Three years of time has only slightly changed my perspective, and generally I still hold those comments as true. They are though as lacking as the other posts.

For this alternate definition I’m mainly thinking of World of Warcraft, but I think that some of the logic should apply very widely. What I was thinking was changing from having two binary options to chose from, to creating more a Myers-Briggs personality type play-style measurement, which details what a person is using a short acronym (AELOSF – see below). A few of the pages above offered stylistic templates rather than binary choices too, much like a horoscope; where a player could read the description and pick one that matched them the closest. I guess I’m trying this as I fell through the definitions of both those approaches.

The Myers-Briggs style picks a set of paired terms that are fairly ambiguous, that can also be placed diametrically opposed to each other with a fair degree of logic – and then has the reader pick which they match better to. In effect they pick between the two extremes in the same manner as the Casual vs Hardcore, but where they sit is expanded due to the range of options in the definition.

These are some of the ideas I had for the juxtaposed measurements:

  • Professional vs Amateur – where a Professional is being paid money to participate, and an Amateur is unpaid. There is a very clear difference, although not overly useful to most of the community as I’d bet most people are not paid to play games. I’m not sure if this has practical application or not, and if it was applied, if it should be applied to a game on a case by case basis.
  • Experienced vs Newbie – where a Experienced player is one who is very familiar with the game, and a Newbie is learning the basic concepts. Now this is a far more subjective range, where there is a much greater range between the two ends. As terms they’ll create debate unto themselves, but I hope when added to the rest of the mix the terms themselves will become more descriptive of the player’s goals.
  • Unlimited time vs Limited time – where the unlimited person has high availability to play, and the limited person has almost none. This could also contain a sub-range of people who have interruption free vs constant interruption, but I’m not sure yet if that level of granularity is needed.
  • Optimal vs Relaxed – as to their use of their time and their resources. This is an interesting one, as the style of use of resources is the focus of many blogs and websites, and they themselves are often focused on maximum efficiency. The gold per hour type measurement, kills per raid, and if the player cares how long it takes to get a dungeon done. Some players are very relaxed and are not overly fussed if a dungeon completion takes 20 extra minutes, but others are excited by the prospect of beating a record, or even frustrated by 30 seconds of dead time after a boss kill.
  • Social vs Hidden – is a measure of how important the interaction with others plays is for their valuable gameplay. There are players who raid (which obviously requires other players) but would not otherwise interact with anyone. There are also the players who only play due to the social aspects, and there are players who may as well be playing a solo game, as they talk to nobody.
  • Focused vs Wide range of focus – are you a player who seeks to complete all your chosen activities? Professions, archaeology, or participate in both pvp and pve content, or have a range of alts vs. just one character.

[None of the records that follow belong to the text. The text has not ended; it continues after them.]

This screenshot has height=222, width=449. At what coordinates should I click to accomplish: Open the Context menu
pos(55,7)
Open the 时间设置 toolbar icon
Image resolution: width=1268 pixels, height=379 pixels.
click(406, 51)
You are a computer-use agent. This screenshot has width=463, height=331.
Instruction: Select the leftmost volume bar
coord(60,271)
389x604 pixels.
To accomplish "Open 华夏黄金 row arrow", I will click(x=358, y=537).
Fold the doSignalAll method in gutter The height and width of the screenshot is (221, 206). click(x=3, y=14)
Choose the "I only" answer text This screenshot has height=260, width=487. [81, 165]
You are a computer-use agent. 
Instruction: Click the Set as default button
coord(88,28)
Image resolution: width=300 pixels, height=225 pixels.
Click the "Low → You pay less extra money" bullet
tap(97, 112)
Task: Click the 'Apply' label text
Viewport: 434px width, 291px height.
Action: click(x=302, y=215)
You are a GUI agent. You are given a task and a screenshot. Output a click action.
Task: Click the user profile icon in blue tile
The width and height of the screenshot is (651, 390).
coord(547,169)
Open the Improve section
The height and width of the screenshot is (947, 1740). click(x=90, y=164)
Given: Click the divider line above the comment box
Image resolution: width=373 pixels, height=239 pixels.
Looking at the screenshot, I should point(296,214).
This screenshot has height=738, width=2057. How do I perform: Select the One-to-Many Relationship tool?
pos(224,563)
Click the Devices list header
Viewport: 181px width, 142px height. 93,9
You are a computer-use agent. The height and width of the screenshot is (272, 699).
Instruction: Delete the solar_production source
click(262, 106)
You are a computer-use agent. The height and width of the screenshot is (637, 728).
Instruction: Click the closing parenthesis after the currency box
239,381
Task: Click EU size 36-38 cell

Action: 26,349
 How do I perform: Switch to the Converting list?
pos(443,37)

So we end up with a set of choices, still somewhat binary, but not as restrictive as a single word.

I would be: (A)ELOSF.

This is because I’m an unpaid Amateur but Experienced WoW player, with very Limited time, who always plays Optimally. I highly value the Social aspects of the game, but tend to Focus on pve for a few characters only. The Brackets are there as I think almost everyone will be an “A” as far as World of Warcraft is concerned.

So what are you? What type of gamers are out there?

ps – The Dead Good Tanking Guide as a great comment:

I know, I know – why would you bother reading yet another diatribe about who falls into what category? But I’m working from the knowledge that the same could be applied to EVERYTHING I write, so I’ll continue safe in the knowledge this piece is no better or worse than my usual offerings. :)

He’s spot on, and added to my feed reader.

Easy mode raiding, why not?

Blessing of Kings has a nice post about a way to have more transient raiding – its a good read, and worth considering.The post is well thought out, comprehensive, and clear.

If not found in wow, it could be a feature of other MMOs that seek to entertain a more casual play style, which would be a draw card in my opinion. World of Warcraft has most of what would be needed already, or is coming soon in patch 4.3. Odd eh?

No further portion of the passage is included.